----- TEXTE DE LECTURE

Avant 1995 , les recettes étaient évaluées selon la méthode de la répartition forfaitaire : les recettes globales étaient exactes mais la ventilation entre les différents impôts sur rôles était estimée (notamment dans le partage Etat/collectivités locales).

La mise en oeuvre d'une nouvelle répartition, sur la base des informations issues des fichiers informatiques du recouvrement , a été réellement effective en 1995, pour l'exercice courant. La nouvelle méthode de répartition a révélé que la répartition forfaitaire conduisait à majorer les recettes d'impôts locaux de l'exercice courant. Au titre de 1995, cette majoration a été évaluée à environ 760 millions d'euros ; la ventilation réelle a conduit en conséquence à majorer d'un montant identique les recettes d'impôt sur le revenu et d'autres impôts d'Etat, le changement de méthode de répartition n'ayant aucune incidence sur le solde budgétaire, mais un impact important.

----------

EXERCICE COURT: Pourriez-vous recopier le texte sur la répartition des recettes fiscales en commençant aux mots « Avant 1995 , les » et en vous arrêtant après « partage Etat/collectivités locales). », en échangeant « recettes globales » contre « recettes totales » ?

----- ENREGISTREMENTS FOURNIS

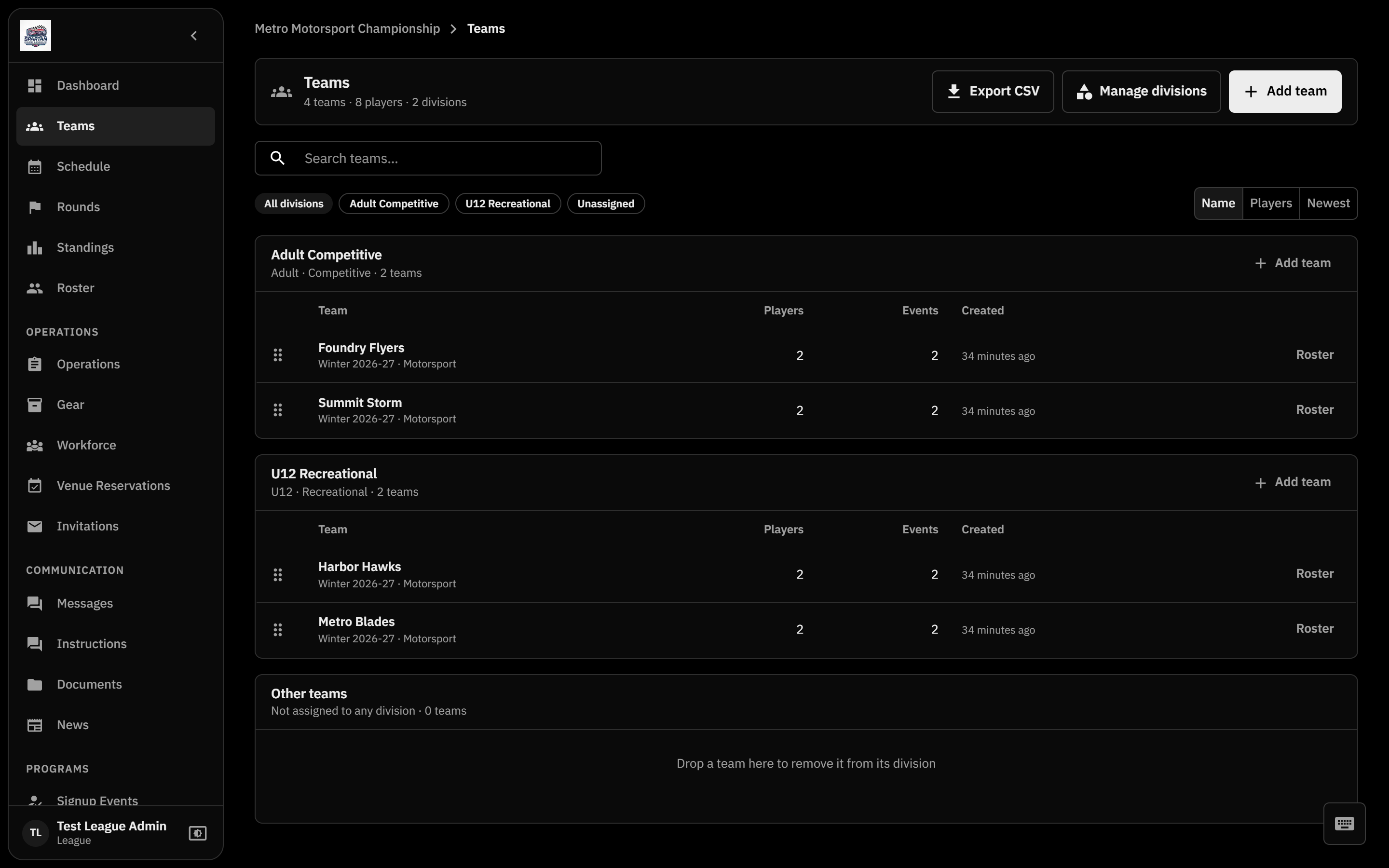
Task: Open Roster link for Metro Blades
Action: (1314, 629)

----------
----- ENREGISTREMENTS FOURNIS

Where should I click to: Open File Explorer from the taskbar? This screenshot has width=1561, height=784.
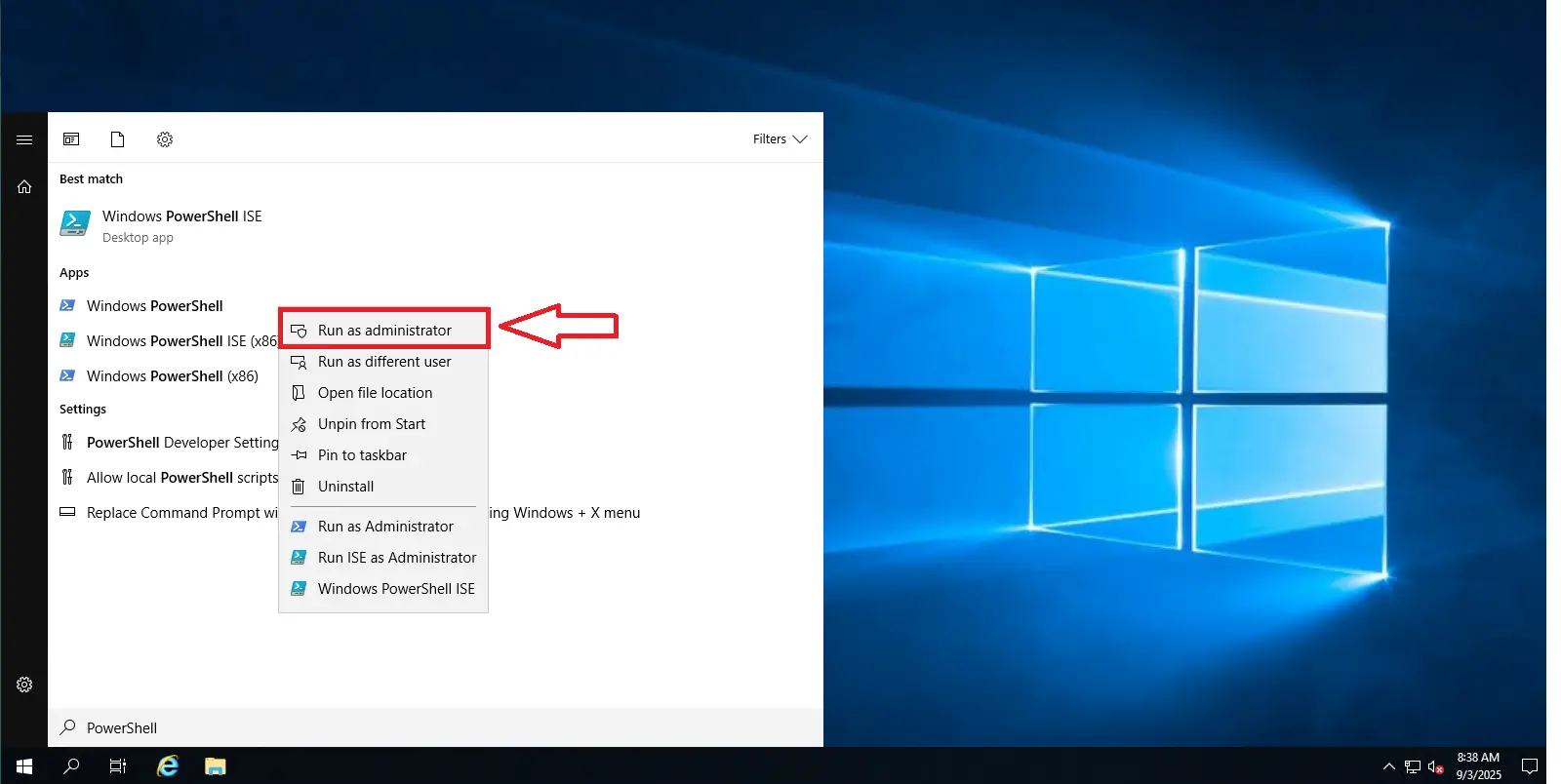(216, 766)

----------

RÉPONSE ATTENDUE:
Avant 1995 , les recettes étaient évaluées selon la méthode de la répartition forfaitaire : les recettes totales étaient exactes mais la ventilation entre les différents impôts sur rôles était estimée (notamment dans le partage Etat/collectivités locales).